WORK ORDER:
Look for the string "agent" in the listing. Copy each line that has it.
==== DATA PROVIDED ====
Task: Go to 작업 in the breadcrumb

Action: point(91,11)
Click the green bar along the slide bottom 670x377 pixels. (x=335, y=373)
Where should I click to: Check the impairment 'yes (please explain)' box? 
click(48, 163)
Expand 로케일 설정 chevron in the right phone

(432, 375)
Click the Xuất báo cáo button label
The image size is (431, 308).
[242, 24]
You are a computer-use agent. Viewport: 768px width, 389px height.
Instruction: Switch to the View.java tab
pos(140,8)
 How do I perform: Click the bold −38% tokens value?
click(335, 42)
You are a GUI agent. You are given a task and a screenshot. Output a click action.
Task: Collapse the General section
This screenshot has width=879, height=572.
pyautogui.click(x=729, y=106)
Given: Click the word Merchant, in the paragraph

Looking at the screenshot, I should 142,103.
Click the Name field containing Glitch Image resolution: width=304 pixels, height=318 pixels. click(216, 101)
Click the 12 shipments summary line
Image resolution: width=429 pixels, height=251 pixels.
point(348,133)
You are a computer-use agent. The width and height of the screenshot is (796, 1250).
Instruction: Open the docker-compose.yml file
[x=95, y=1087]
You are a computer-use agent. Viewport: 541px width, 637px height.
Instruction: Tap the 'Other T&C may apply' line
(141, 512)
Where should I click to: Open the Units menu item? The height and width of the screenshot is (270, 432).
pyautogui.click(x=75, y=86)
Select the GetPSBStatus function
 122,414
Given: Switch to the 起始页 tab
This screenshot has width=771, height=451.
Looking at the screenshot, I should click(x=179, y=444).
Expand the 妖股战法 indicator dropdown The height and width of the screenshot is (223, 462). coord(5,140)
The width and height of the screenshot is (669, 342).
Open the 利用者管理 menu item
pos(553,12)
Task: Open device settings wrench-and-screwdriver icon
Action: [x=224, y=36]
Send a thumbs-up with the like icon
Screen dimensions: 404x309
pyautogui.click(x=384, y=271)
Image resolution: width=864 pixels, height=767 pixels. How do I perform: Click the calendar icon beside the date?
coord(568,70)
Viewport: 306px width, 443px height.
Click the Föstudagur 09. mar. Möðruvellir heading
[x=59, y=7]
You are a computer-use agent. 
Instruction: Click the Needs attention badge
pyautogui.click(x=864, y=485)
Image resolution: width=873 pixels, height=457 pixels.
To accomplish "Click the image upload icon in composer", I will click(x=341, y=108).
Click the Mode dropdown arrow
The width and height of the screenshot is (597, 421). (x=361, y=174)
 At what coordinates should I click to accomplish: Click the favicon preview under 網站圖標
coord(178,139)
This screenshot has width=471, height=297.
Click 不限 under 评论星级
====
EXERCISE SOLUTION:
You are a computer-use agent. Viewport: 768px width, 389px height.
You are a GUI agent. You are given a task and a screenshot. Output a click action.
You are a computer-use agent. The width and height of the screenshot is (796, 1250).
You are a computer-use agent. Viewport: 541px width, 637px height.
You are a computer-use agent. 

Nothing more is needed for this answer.